Several lines of evidence indicate that the first step in the anaerobic metabolism of phenol is phenol carboxylation to 4-hydroxybenzoate; this reaction is considered a biological Kolbe-Schmitt carboxylation. A phenol carboxylase system was characterized by using a denitrifying Pseudomonas strain, K 172, which catalyzes an isotope exchange between 14CO2 and the carboxyl group of 4-hydroxybenzoate. The enzymatic isotope exchange activity (100 nmol min-1 mg-1 of protein) requires Mn2+ and K+. We show that this system also catalyzes the carboxylation of phenylphosphate (the phosphoric acid monophenyl ester) to 4-hydroxybenzoate and phosphate. The specific activity of phenylphosphate carboxylation at the optimal pH of 6.5 is 12 nmol of CO2 fixed min-1 mg-1 of protein. Phenylphosphate cannot be replaced by Mg(2+)-ATP and phenol. The carboxylase activity requires Mn2+ but, in contrast to the isotope exchange activity, does not require K+. The apparent Km values are 1.5 mM dissolved CO2 and 0.2 mM phenylphosphate. Several convenient assays for phenylophosphate carboxylation are described. The isotope exchange reaction and the net carboxylation reaction are catalyzed by the same oxygen-sensitive enzyme, which has a half-life in an air-saturated solution of less than 1 min. Both activities cochromatographed with a protein with a Mr of 280,000, and both activities were induced only after anaerobic growth on phenol.
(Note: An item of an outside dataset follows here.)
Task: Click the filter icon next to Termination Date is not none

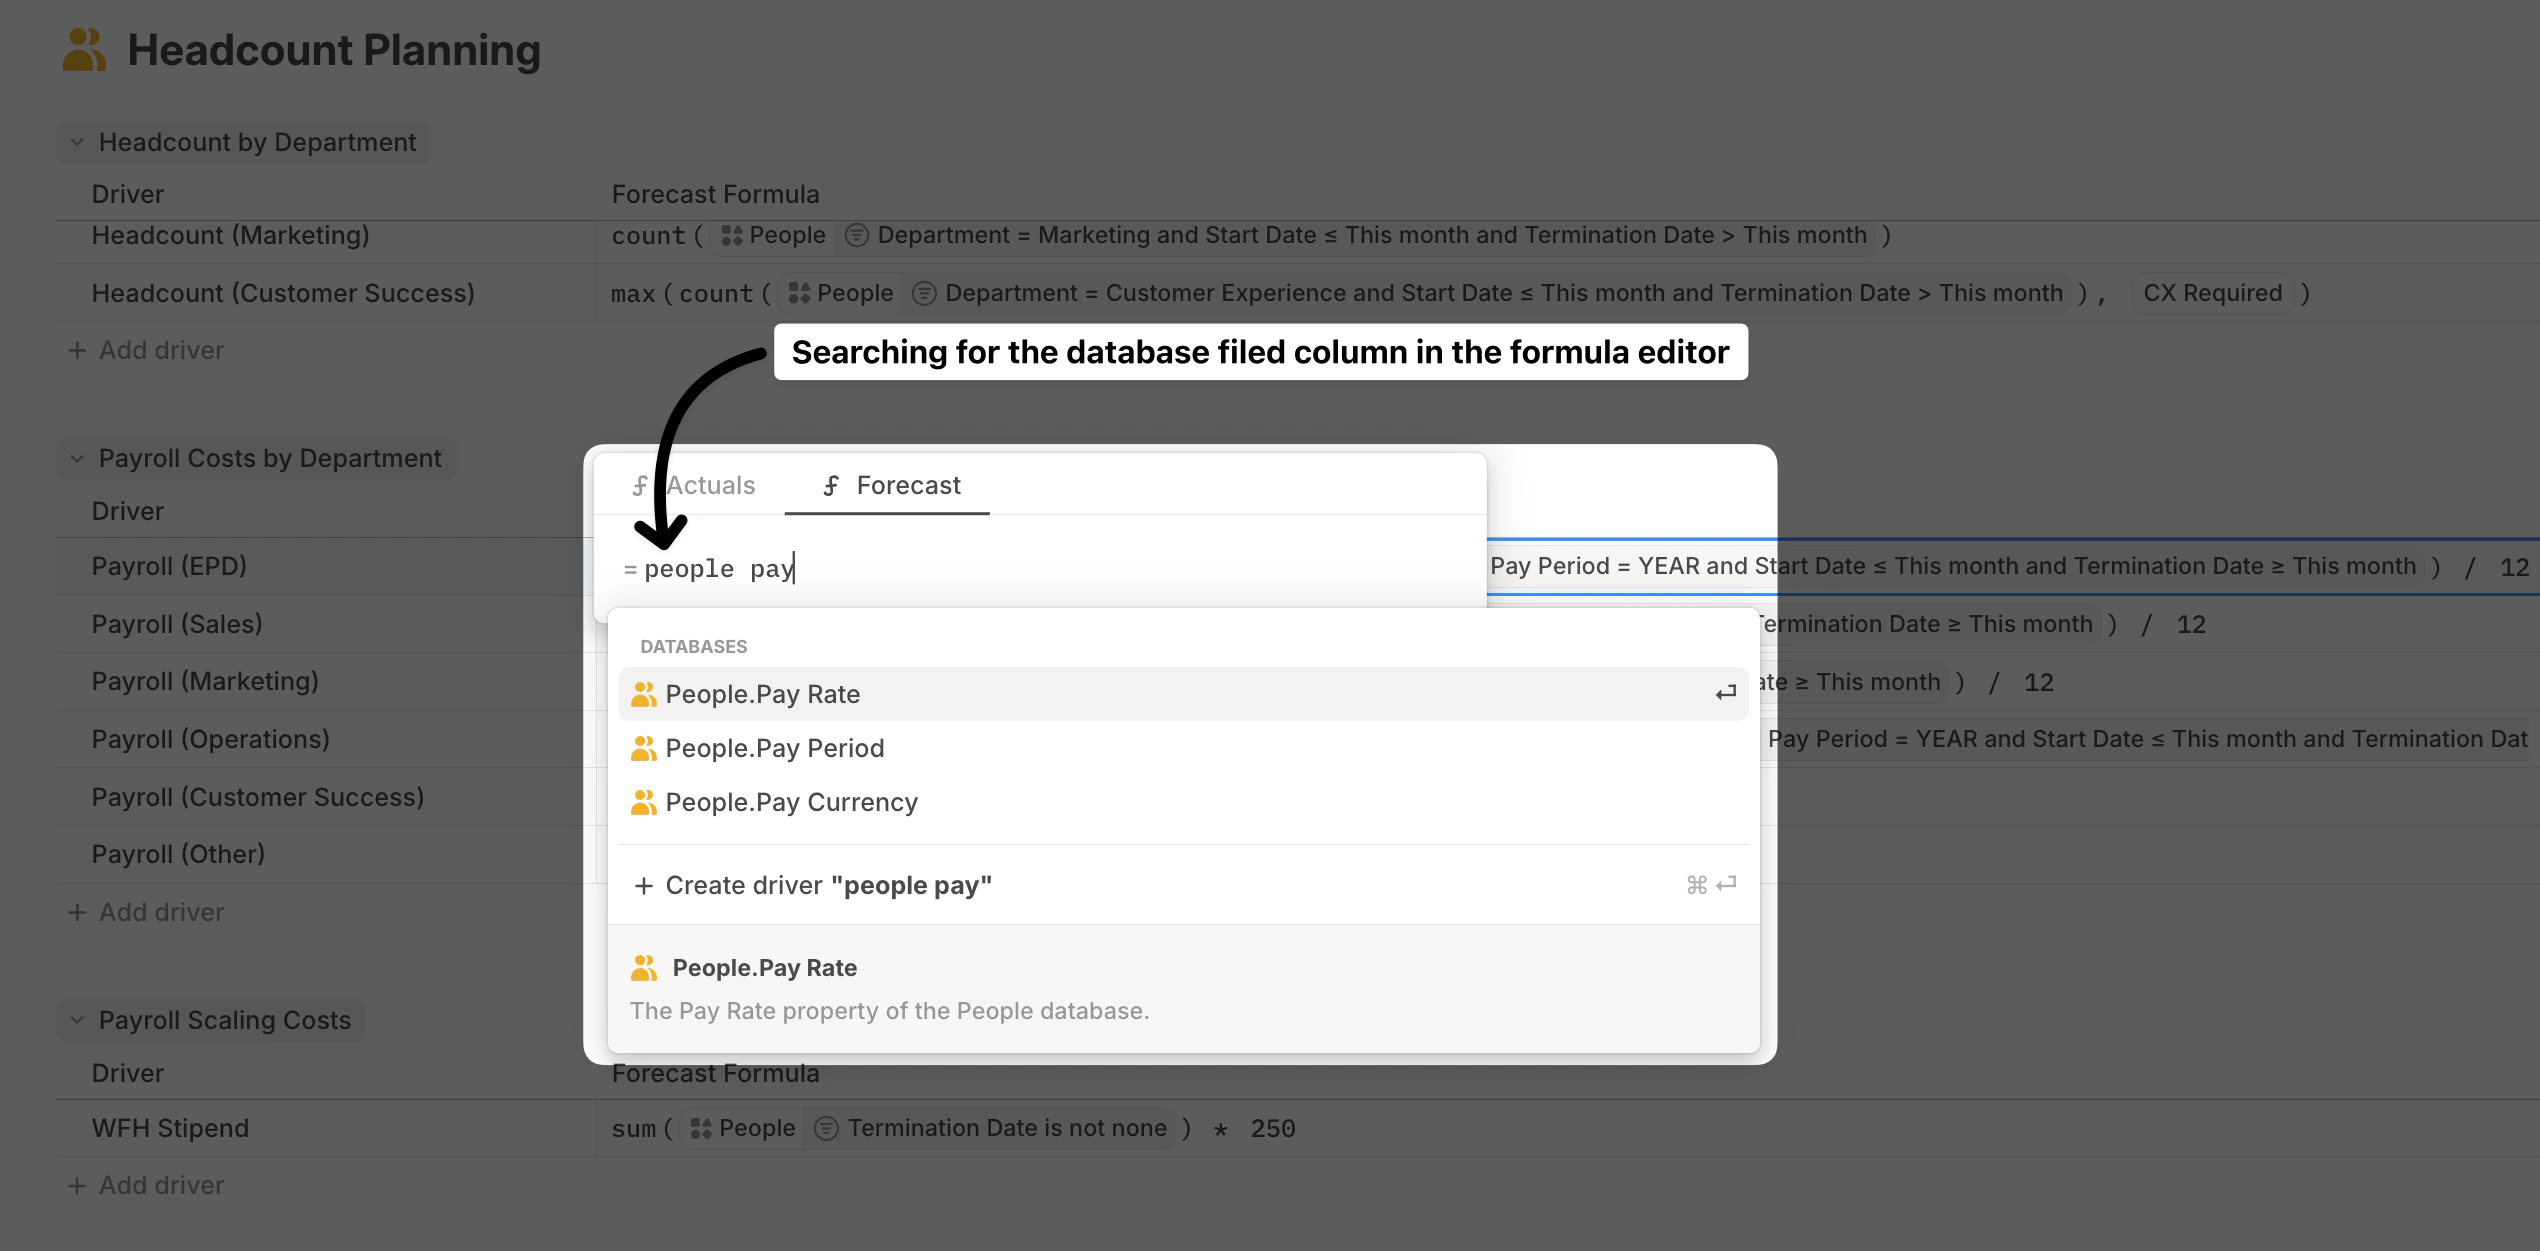Action: pyautogui.click(x=826, y=1127)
The carboxylation of phenylphosphate suggests that phenylphosphate itself is the physiological CO2 acceptor molecular of this novel CO2 fixation reaction. Alternatively, phenylphosphate could simulate the unknown natural precursor. It is suggested that the formation of an enzyme-bound phenolate anion from the activated phenolic compound is the rate-determining step in the carboxylation reaction.
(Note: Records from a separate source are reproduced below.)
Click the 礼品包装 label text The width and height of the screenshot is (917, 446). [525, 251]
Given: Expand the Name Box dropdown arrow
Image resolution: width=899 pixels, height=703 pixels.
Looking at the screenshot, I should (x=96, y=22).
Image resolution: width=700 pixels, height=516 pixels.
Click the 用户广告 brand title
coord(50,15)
机译:几条证据表明,苯酚厌氧代谢的第一步是将苯酚羧化为4-羟基苯甲酸酯。该反应被认为是生物学的Kolbe-Schmitt羧化反应。酚羧化酶系统的特征是使用反硝化假单胞菌菌株K 172,该菌株催化14CO2与4-羟基苯甲酸酯的羧基之间的同位素交换。酶的同位素交换活性(100 nmol min-1 mg-1的蛋白质)需要Mn2 +和K +。我们表明,该系统还催化苯基磷酸酯(磷酸单苯酯)的羧基化,生成4-羟基苯甲酸酯和磷酸酯。在最佳pH值为6.5时,磷酸磷酸苯酯的比活度为12 nmol的固定CO2 min-1 mg-1蛋白。磷酸苯酯不能用Mg(2 +)-ATP和苯酚代替。羧化酶活性需要Mn2 +,但是与同位素交换活性相反,它不需要K +。表观Km值为1.5 mM溶解的CO2和0.2 mM磷酸苯酯。描述了几种方便的苯磷酸盐磷酸化的测定方法。同位素交换反应和净羧化反应由相同的氧敏感酶催化,该酶在空气饱和溶液中的半衰期少于1分钟。两种活性均用分子量为280,000的蛋白质进行了色谱分离,并且两种活性仅在苯酚上厌氧生长后才被诱导。磷酸苯酯的羧化表明磷酸苯酯本身是这种新颖的二氧化碳固定反应的生理二氧化碳受体分子。或者,磷酸苯酯可以模拟未知的天然前体。建议由活化的酚类化合物形成酶结合的酚酸根阴离子是羧化反应中决定速率的步骤。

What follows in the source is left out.